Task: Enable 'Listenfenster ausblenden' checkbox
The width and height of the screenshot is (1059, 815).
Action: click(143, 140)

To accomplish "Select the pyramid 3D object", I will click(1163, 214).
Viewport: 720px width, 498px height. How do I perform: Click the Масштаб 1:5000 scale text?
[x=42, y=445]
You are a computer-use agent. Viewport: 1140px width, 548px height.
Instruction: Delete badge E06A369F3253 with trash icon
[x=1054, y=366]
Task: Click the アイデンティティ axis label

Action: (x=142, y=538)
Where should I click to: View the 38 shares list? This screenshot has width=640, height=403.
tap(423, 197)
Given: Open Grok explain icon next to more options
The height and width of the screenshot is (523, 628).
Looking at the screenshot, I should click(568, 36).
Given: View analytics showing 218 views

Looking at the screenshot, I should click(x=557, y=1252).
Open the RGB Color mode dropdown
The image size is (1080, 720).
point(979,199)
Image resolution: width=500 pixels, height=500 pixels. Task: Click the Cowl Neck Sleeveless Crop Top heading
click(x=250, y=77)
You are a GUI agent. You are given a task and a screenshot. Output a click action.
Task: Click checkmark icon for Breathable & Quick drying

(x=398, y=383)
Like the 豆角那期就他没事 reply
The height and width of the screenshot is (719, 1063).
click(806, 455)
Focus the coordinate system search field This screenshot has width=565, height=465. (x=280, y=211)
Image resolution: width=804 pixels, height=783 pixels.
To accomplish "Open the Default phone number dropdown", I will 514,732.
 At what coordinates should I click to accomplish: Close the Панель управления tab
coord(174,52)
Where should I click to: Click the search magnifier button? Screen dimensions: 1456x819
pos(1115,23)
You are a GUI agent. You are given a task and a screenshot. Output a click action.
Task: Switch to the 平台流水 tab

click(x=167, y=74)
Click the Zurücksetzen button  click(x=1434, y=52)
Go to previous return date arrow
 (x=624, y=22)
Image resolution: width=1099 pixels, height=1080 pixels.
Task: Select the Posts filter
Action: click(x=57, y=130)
————
ASSIGNED TASK: Repeat the entries exactly, leaving nothing out.

FINISHED EXERCISE:
Task: Enable 'Listenfenster ausblenden' checkbox
The width and height of the screenshot is (1059, 815).
Action: click(143, 140)

To accomplish "Select the pyramid 3D object", I will click(1163, 214).
Viewport: 720px width, 498px height. How do I perform: Click the Масштаб 1:5000 scale text?
[x=42, y=445]
You are a computer-use agent. Viewport: 1140px width, 548px height.
Instruction: Delete badge E06A369F3253 with trash icon
[x=1054, y=366]
Task: Click the アイデンティティ axis label

Action: (x=142, y=538)
Where should I click to: View the 38 shares list? This screenshot has width=640, height=403.
tap(423, 197)
Given: Open Grok explain icon next to more options
The height and width of the screenshot is (523, 628).
Looking at the screenshot, I should click(568, 36).
Given: View analytics showing 218 views

Looking at the screenshot, I should click(x=557, y=1252).
Open the RGB Color mode dropdown
The image size is (1080, 720).
point(979,199)
Image resolution: width=500 pixels, height=500 pixels. Task: Click the Cowl Neck Sleeveless Crop Top heading
click(x=250, y=77)
You are a GUI agent. You are given a task and a screenshot. Output a click action.
Task: Click checkmark icon for Breathable & Quick drying

(x=398, y=383)
Like the 豆角那期就他没事 reply
The height and width of the screenshot is (719, 1063).
click(806, 455)
Focus the coordinate system search field This screenshot has width=565, height=465. (x=280, y=211)
Image resolution: width=804 pixels, height=783 pixels.
To accomplish "Open the Default phone number dropdown", I will 514,732.
 At what coordinates should I click to accomplish: Close the Панель управления tab
coord(174,52)
Where should I click to: Click the search magnifier button? Screen dimensions: 1456x819
pos(1115,23)
You are a GUI agent. You are given a task and a screenshot. Output a click action.
Task: Switch to the 平台流水 tab

click(x=167, y=74)
Click the Zurücksetzen button  click(x=1434, y=52)
Go to previous return date arrow
 (x=624, y=22)
Image resolution: width=1099 pixels, height=1080 pixels.
Task: Select the Posts filter
Action: click(x=57, y=130)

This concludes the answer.